** Opening SOURCE MATERIAL block **

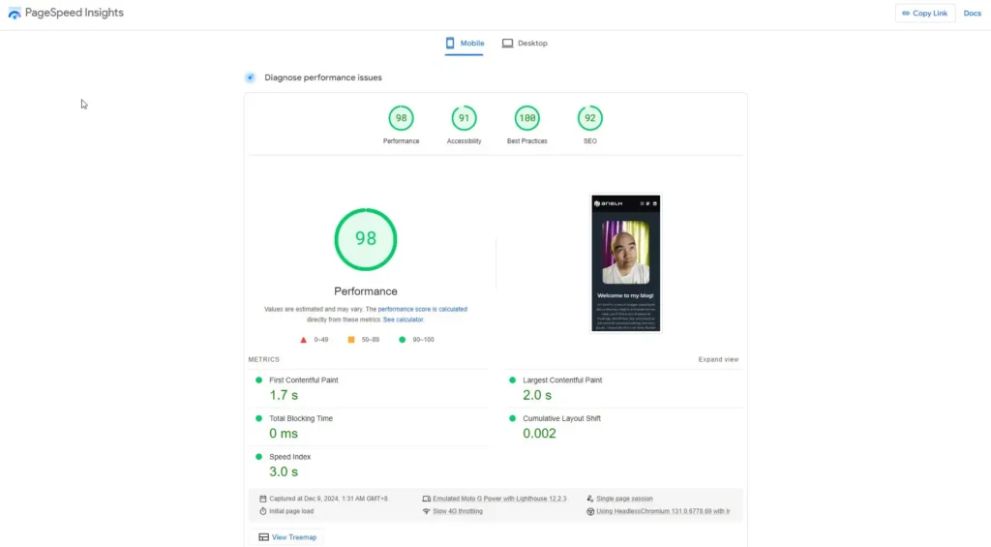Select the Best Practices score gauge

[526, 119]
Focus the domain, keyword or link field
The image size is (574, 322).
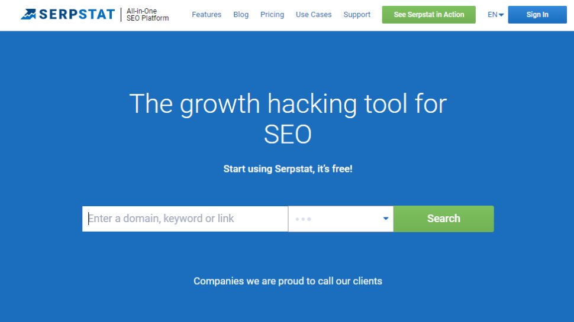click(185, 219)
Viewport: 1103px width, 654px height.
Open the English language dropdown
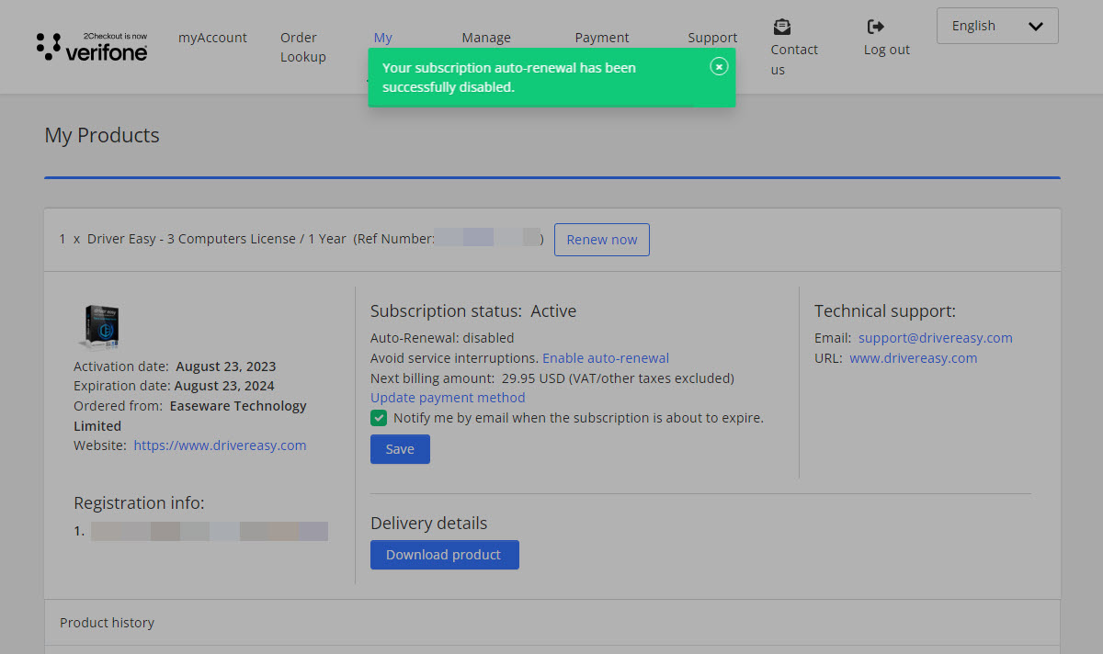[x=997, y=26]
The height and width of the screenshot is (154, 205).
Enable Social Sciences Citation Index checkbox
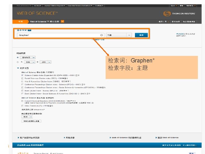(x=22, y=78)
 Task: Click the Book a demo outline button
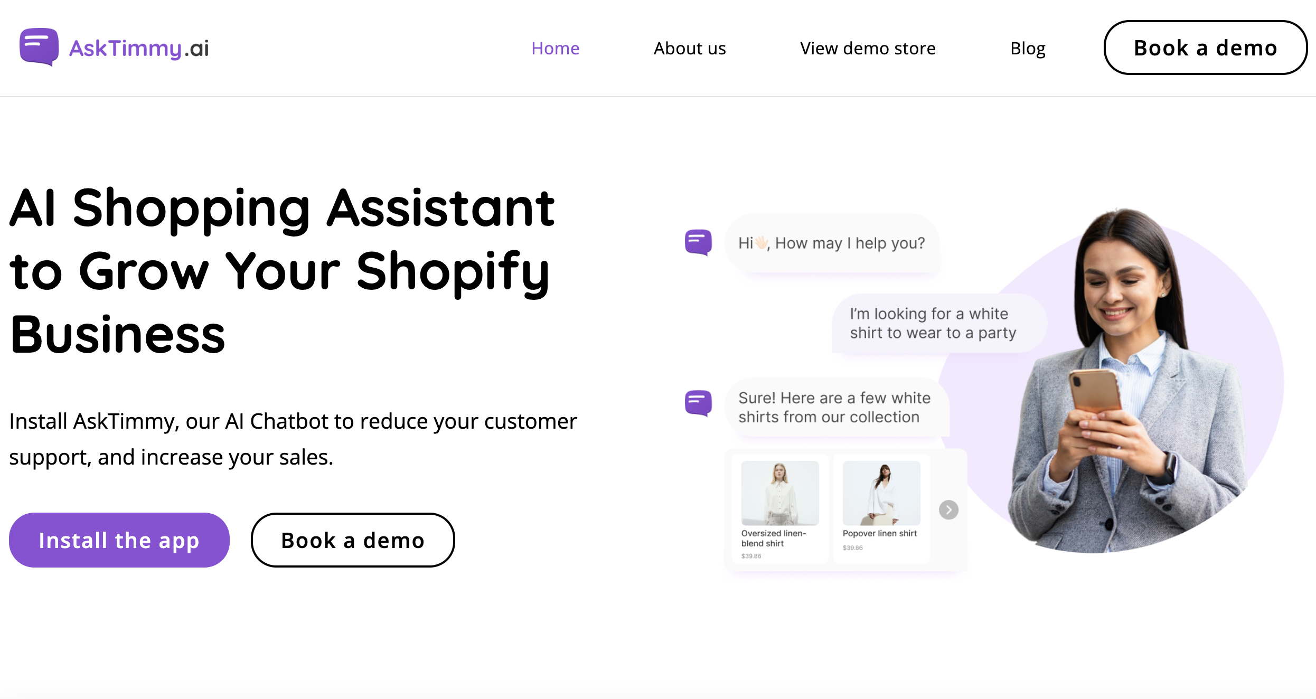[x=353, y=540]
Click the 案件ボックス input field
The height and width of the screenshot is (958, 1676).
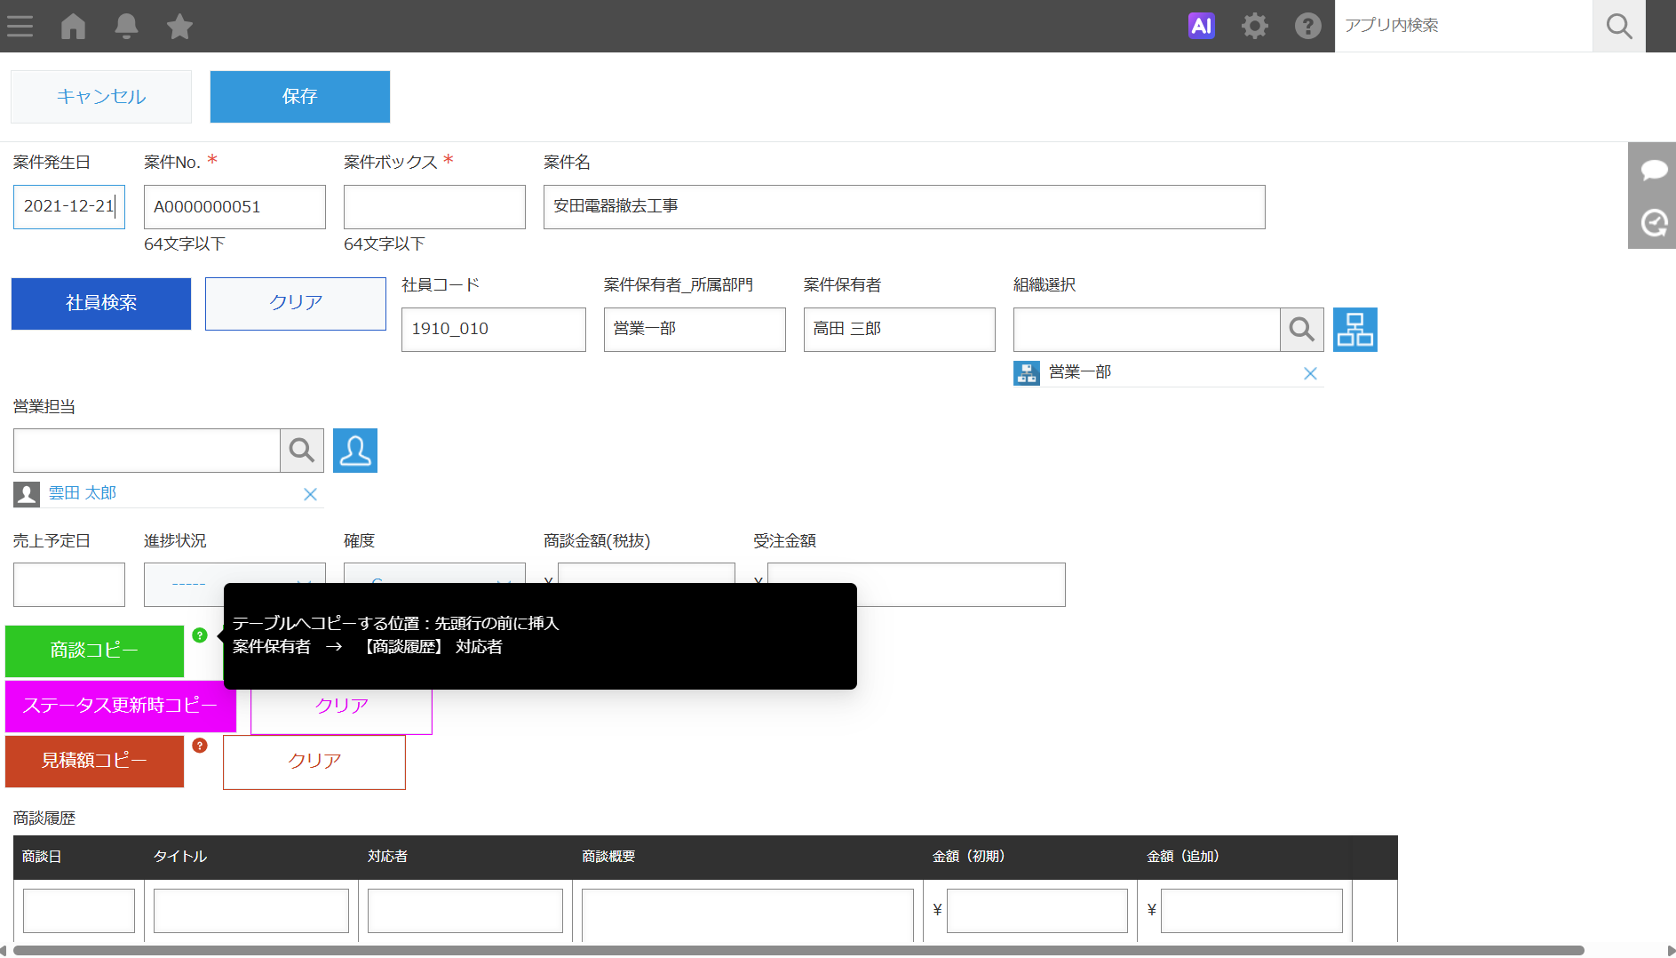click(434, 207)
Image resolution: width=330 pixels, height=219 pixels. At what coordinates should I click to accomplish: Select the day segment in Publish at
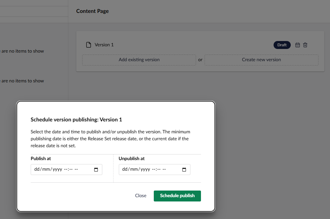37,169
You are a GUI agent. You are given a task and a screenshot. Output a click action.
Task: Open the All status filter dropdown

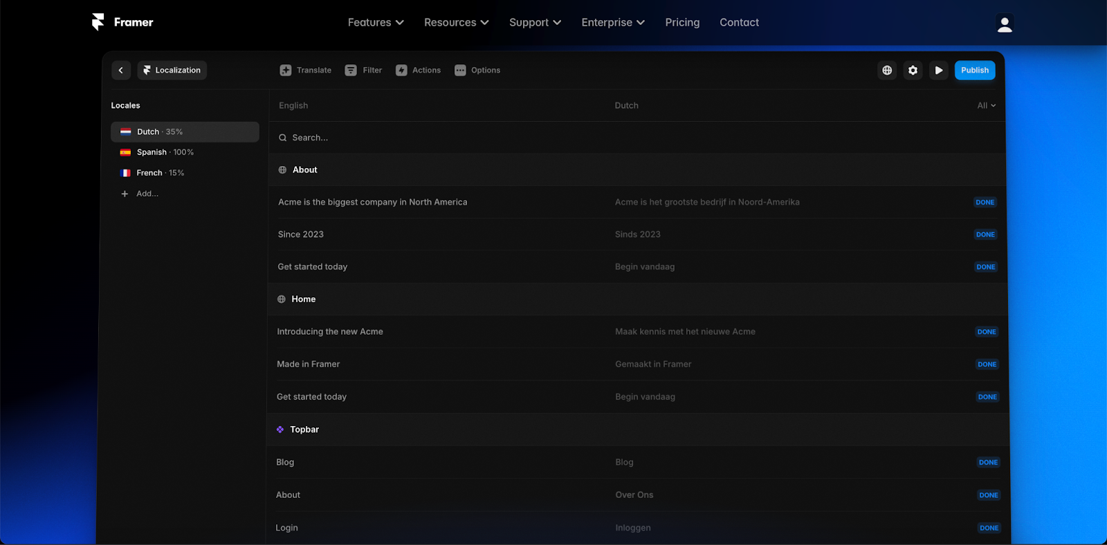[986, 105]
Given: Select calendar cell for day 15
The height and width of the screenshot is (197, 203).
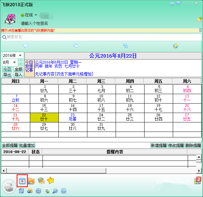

** Closing SOURCE MATERIAL block **

_WORK TO COMPLETE_.
What you output must be exactly the lines from the line with "Focus the domain, keyword or link field" through the last line of the listing, pictures excluded.

_SOLUTION TO THIS TASK_.
Focus the domain, keyword or link field
The image size is (574, 322).
click(185, 219)
Viewport: 1103px width, 654px height.
Open the English language dropdown
[x=997, y=26]
The height and width of the screenshot is (154, 205).
Enable Social Sciences Citation Index checkbox
(x=22, y=78)
 Task: Click the Book a demo outline button
[x=353, y=540]
Click the 案件ボックス input field
The height and width of the screenshot is (958, 1676).
click(434, 207)
Image resolution: width=330 pixels, height=219 pixels. At what coordinates should I click to accomplish: Select the day segment in Publish at
37,169
You are a GUI agent. You are given a task and a screenshot. Output a click action.
Task: Open the All status filter dropdown

[986, 105]
Given: Select calendar cell for day 15
The height and width of the screenshot is (197, 203).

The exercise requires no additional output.